▶ _Document text_:
Oct 12, 2022

The Dream Never Dies

     From Bloomberg Government:

Social Security and Medicare eligibility changes, spending caps, and safety-net work requirements are among the top priorities for key House Republicans who want to use next year’s debt-limit deadline to extract concessions from Democrats.

The four Republicans interested in serving as House Budget Committee chairman in the next Congress said in interviews that next year’s deadline to raise or suspend the debt ceiling is a point of leverage if their party can win control of the House in the November midterm elections. ...

A bipartisan negotiation on Social Security and Medicare would likely start with Democrats pushing for more revenue, while “Republicans have a list of eligibility reforms, and we don’t like the tax increases,” Arrington said. He said an increase in the eligibility age for both programs would be a commonsense change.

Reducing benefits for wealthier Americans could also cut costs, Smucker said.

“We should ensure that we keep the promises that were made to the people who really need it, the people who are relying on it,” Smucker said. “So some sort of means-testing potentially would help to ensure that we can do that.” ...

    Republicans have this longstanding dream that they can force Democrats to accept major cuts in Social Security and then find a way to blame Democrats for those unpopular cuts. Jujitsu! That hasn't worked in the past and it's not going to work next year. Democrats will go to the mattresses over means testing Social Security or raising full retirement age. Republicans won't have the stomach to go to the mattresses themselves over obtaining the cuts.



9 comments:

Anonymous said...

The bigger fear is that Democrats will cave on some sort of discretionary budget caps the way they did back in 2011. The direct result of those budget caps has been SSA's chronic underfunding over the past decade.

SSA cannot survive another round of sequestration and strangulation.

Anonymous said...

AS a younger worker, I 100% believe that my retirement age will be raised and that my Medicare eligibility age will be raised most likely to match my FRA and that my taxes for those programs will be raised. I have said so here for a few years now. To pay for the Boomers, the next generation will be punished. The lack of foresight and a half century of can kicking have created this. There is no way to avoid it. You can lift the limit on high earners, but guess what, there are not enough of them to make the gap close. They will find ways to adjust the cash earnings to avoid additional taxes. They have to put the burden on the back of the average worker, there are just more of us and we cannot avoid the taxes.

▶ _Exercise 1_: In the blog post, what change did Arrington describe as commonsense?
▶ _Exercise 2_: Echo the blog post starting at "The four Republicans" and ending at "costs, Smucker said.".
▶ _Exercise 3_: Write what follows in the blog post on Social Security and the debt limit, picking up after its final sentence.
The records come from a different source than the blog post.

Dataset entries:
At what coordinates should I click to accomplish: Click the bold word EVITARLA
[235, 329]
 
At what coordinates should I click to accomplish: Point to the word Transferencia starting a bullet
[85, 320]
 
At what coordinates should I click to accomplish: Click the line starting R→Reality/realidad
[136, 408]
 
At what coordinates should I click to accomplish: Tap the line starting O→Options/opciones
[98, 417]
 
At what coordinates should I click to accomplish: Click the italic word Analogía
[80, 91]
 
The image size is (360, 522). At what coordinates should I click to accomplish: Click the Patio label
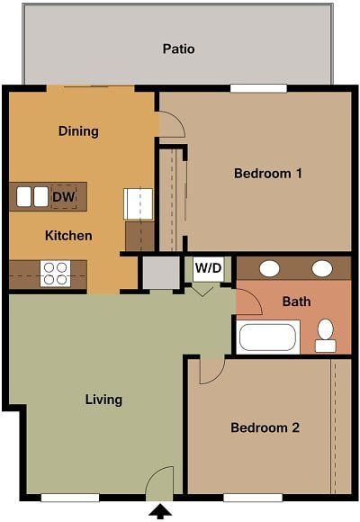178,49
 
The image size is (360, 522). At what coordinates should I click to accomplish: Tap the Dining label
78,131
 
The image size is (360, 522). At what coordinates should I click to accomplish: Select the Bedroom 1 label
267,173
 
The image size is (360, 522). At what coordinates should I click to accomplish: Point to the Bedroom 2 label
265,428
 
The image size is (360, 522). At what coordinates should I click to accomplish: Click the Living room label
104,400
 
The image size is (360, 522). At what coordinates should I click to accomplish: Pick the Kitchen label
68,236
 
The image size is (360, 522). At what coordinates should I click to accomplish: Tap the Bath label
296,302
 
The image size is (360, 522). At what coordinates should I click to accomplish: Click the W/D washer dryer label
208,267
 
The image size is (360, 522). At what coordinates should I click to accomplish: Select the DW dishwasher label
63,196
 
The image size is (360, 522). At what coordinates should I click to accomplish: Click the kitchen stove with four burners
55,273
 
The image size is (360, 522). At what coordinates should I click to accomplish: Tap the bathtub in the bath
267,338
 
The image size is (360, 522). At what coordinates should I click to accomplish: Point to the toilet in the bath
325,336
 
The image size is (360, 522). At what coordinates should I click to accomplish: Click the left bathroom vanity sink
268,268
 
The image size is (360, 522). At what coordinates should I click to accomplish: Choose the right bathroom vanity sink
321,268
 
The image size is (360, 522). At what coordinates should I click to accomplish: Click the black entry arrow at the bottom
160,512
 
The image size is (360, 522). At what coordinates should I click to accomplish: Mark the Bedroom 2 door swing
211,369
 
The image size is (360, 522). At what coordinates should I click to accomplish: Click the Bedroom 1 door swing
171,124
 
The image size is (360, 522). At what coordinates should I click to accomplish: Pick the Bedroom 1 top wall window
258,88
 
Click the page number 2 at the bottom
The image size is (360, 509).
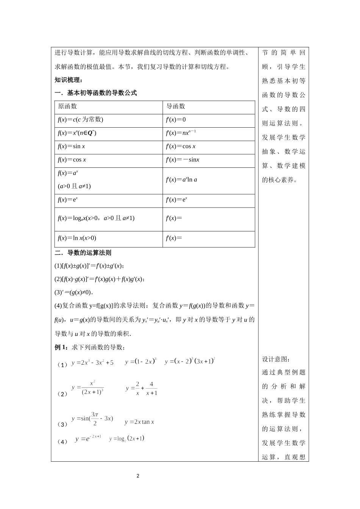(x=138, y=476)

▶ _Task response 1_: An increase in the eligibility age for both Social Security and Medicare.

▶ _Task response 2_:
The four Republicans interested in serving as House Budget Committee chairman in the next Congress said in interviews that next year’s deadline to raise or suspend the debt ceiling is a point of leverage if their party can win control of the House in the November midterm elections. ...

A bipartisan negotiation on Social Security and Medicare would likely start with Democrats pushing for more revenue, while “Republicans have a list of eligibility reforms, and we don’t like the tax increases,” Arrington said. He said an increase in the eligibility age for both programs would be a commonsense change.

Reducing benefits for wealthier Americans could also cut costs, Smucker said.

▶ _Task response 3_:
Anonymous said...

@10:00

As a younger worker, the trust fund balance for the first time in 40 years decreased in 2021, as an aftermath of the covid pandemic decreasing earnings in 2020-2021 and the concern younger workers feel about the solvency is due to the bipartisan commitment to using social security as a political football when in reality there is no reasonable basis for concluding the trust fund will be insolvent in 30+ years. But even if the trust funds do face insolvency at some point in the future, raising the cap on high earners would objectively cover the minimal shortfall. Or we could can kick as the prior generation did because literally there is nothing requiring the government not to do that.

https://www.ssa.gov/OACT/STATS/table4a3.html

Anonymous said...

Boomers had their FRA raised from age 65 to 67 but no increase in age for Medicare. I agree that the can has been kicked too many time but no one, Republican or Democrat, wants to vote for increased age or higher taxes.
It seems reasonable that the middle class pay for what benefits them most. The well to do receive the lowest percentage return on their SSA taxes and some have to pay higher Medicare costs due to IRMAA.

Anonymous said...

Here is what they are going to do. They are going to move early retirement form 62 to 65. They can do this outright our by just making the penalty for filing before FRA an even larger reduction in benefits than it is now. They have set this up by moving FRA further out already. This forces people to work longer and pay in longer. They will move FRA to 70 and Medicare eligibility to 70 under the guise that people can work longer, supported by fewer people taking early retirement due to the increased penalty. With an average life expectancy of 78.79 years they dont have to pay you very long that way for retirement or Medicare.

This will be done by both parties. Slowly, incrementally moving retirement out of the range of the average worker.

If you dont think it can happen, I will remind you half the country thinks that bigfoot is real, the election was stolen.

Anonymous said...

They want to be reelected more than they want to fix things. If they make any age changes it will be like the last time where it is far out in the future. It was close to 40 years ago and no one has yet retired at FRA at age 67. That's 5 years off in the future.

Anonymous said...

You don't really help the funding of Medicare by raising the eligibility age a couple of years because by doing that you are basically removing some of the healthier people from Medicare, the people who are not costing the program much money.

Anonymous said...

Oh I think keeping a couple million people off the rolls for 5 years would do a lot of savings.

Anonymous said...

…or cause them to skip otherwise needed healthcare causing them to be more sick when they finally get it or die.